L’eutanasia passiva (diversa da quella attiva) trova fondamento addirittura nella Costituzione della Repubblica italiana laddove l’articolo 13 della Costituzione prevede che «la libertà personale è inviolabile» rafforzando pertanto il riconoscimento alla libertà ed indipendenza dell’individuo nelle scelte personali che lo riguardano ma – soprattutto – l’articolo 32 prevede che «nessuno può essere obbligato a un determinato trattamento sanitario se non per disposizione di legge» ed inoltre «La legge non può in nessun caso violare i limiti imposti dal rispetto della persona umana». L’articolo 32 della Costituzione è di già un “diritto perfetto” (ossia non ha bisogno di leggi per poter essere esercitato).

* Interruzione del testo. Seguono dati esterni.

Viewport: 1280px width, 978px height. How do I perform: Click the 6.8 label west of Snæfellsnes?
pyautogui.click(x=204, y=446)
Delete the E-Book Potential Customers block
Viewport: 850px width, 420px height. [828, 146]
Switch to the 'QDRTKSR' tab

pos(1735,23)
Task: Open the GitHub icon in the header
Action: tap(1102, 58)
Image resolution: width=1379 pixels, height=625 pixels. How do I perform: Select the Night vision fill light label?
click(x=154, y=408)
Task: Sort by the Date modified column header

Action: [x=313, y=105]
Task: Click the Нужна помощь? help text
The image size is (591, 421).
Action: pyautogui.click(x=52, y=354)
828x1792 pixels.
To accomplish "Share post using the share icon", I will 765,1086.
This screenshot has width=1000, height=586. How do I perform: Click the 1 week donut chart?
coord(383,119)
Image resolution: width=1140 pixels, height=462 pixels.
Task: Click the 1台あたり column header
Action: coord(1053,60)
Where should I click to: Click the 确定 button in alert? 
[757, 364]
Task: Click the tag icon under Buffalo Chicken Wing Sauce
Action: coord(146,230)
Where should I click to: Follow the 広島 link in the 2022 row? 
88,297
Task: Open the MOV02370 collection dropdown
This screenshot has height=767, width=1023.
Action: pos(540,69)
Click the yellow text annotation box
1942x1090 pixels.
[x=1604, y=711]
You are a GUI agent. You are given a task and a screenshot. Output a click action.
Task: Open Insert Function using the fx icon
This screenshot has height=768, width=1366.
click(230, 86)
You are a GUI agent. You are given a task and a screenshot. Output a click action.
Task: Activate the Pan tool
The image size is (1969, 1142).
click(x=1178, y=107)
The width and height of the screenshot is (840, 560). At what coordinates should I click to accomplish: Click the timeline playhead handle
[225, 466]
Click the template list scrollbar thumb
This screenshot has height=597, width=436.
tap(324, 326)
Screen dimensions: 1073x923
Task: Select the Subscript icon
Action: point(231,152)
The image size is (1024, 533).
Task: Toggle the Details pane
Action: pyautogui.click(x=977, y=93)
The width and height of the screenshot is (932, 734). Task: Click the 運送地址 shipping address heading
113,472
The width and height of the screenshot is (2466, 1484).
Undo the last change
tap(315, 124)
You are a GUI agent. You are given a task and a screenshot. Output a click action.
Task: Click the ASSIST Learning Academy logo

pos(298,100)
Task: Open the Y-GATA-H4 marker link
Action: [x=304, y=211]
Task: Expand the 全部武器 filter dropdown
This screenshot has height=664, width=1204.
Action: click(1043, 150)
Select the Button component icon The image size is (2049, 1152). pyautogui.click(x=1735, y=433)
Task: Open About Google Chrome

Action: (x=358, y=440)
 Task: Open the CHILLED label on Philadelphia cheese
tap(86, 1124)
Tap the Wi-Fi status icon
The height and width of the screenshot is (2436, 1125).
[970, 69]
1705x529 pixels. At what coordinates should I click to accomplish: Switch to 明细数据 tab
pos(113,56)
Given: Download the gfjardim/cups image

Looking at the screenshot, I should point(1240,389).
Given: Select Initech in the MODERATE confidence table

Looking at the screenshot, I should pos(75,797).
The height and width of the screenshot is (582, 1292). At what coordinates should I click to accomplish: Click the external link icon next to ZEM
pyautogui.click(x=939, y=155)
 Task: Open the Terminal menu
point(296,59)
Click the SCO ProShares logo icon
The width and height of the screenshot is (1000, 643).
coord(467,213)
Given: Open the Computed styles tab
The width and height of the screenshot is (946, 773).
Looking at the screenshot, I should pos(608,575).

Perciò non è assolutamente vero che l’eutanasia passiva debba essere reclamata da tutti i pazienti ma – nel caso in cui un paziente decidesse di sospendere un trattamento per accellerare la sua morte – questo diritto costituzionale deve essere rispettato: non è invece un diritto costituzionale l’eutanasia attiva.
Terramagra continua «il tutto, seguendo un tipico principio delle società relativiste: se la maggioranza delle persone, e dell’opinione pubblica, decide che la vita, in certe condizioni, non è più degna di essere vissuta, allora l’eutanasia diventa un diritto inviolabile, un valore guida attraverso cui regolamentare le delicate, ed infinitamente eterogenee, situazioni legate alla fine della vita».
Anche qui c’è molta confusione: coloro che si battono per il testamento biologico non vogliono assolutamente decidere in quali condizioni la vita non sia degna di essere vissuta ma solamente mettere al centro la volontà del paziente qualunque essa sia. Nel caso del paziente britannico un eventuale testamento biologico avrebbe potuto rivelare la sua volontà di essere tenuto in vita anche in stato di gravi ed irreversibili danni cerebrali: una volontà che sarebbe dovuta essere rispettata in ogni caso anche contro il parere dei medici.
Ad ogni modo è vero che l’eutanasia passiva sia un diritto inviolabile così come scrive Terramagra: infatti – come scritto – trova fondamento anche nella Costituzione.
Purtroppo ad opporsi al testamento biologico è proprio il mondo cattolico che – evidentemente – non pone al centro la volontà dell’individuo.
Inoltre è errato usare per il caso in questione il termine “eutanasia” che presuppone (sia nel caso dell’eutanasia attiva che in quella passiva) la volontà del paziente di porre fine alla propria vita in caso di malattie incurabili: in assenza di malattie incurabili non si può parlare di “eutanasia” ma di “suicidio assistito” che è una scelta volontaria e lucida di porre fine alla propria esistenza in totale assenza di malattie ma per ragioni estranee allo stato di salute.
In questo caso non si conosce quale fosse la volontà del paziente (e casi come questi evidenziano l’importanza del testamento biologico) quindi è più corretto parlare di sospensione dell’accanimento terapeutico lasciando aperto il dibattito se – sempre per il caso specifico – i trattamenti fossero inefficaci per l’obiettivo prefissato provocando solo ulteriore sofferenza all’individuo.
Risulta inesatto parlare di “eutanasia” soprattutto per il semplice fatto che l’eutanasia è illegale nel Regno Unito e mai nessun tribunale avrebbe potuto imporre l’eutanasia ma avrebbe potuto al limite autorizzare la sospensione di un trattamento considerato come “accanimento terapeutico”.
Per questo motivo il caso come quello descritto dal The Guardian (e ripreso da Tempi e Uccr) non è rilevante nel dibattito esistente sul testamento biologico.
Se l’eutanasia attiva ed il suicidio assistito (punibile inoltre in base all’articolo 575 del Codice Penale) non rientrano tra i diritti costituzionali, la stessa cosa non si può affermare per il testamento biologico e l’eutanasia passiva che rientrano nell’ambito dell’articolo 32 della nostra Costituzione e come tali da doversi rispettare ed applicare.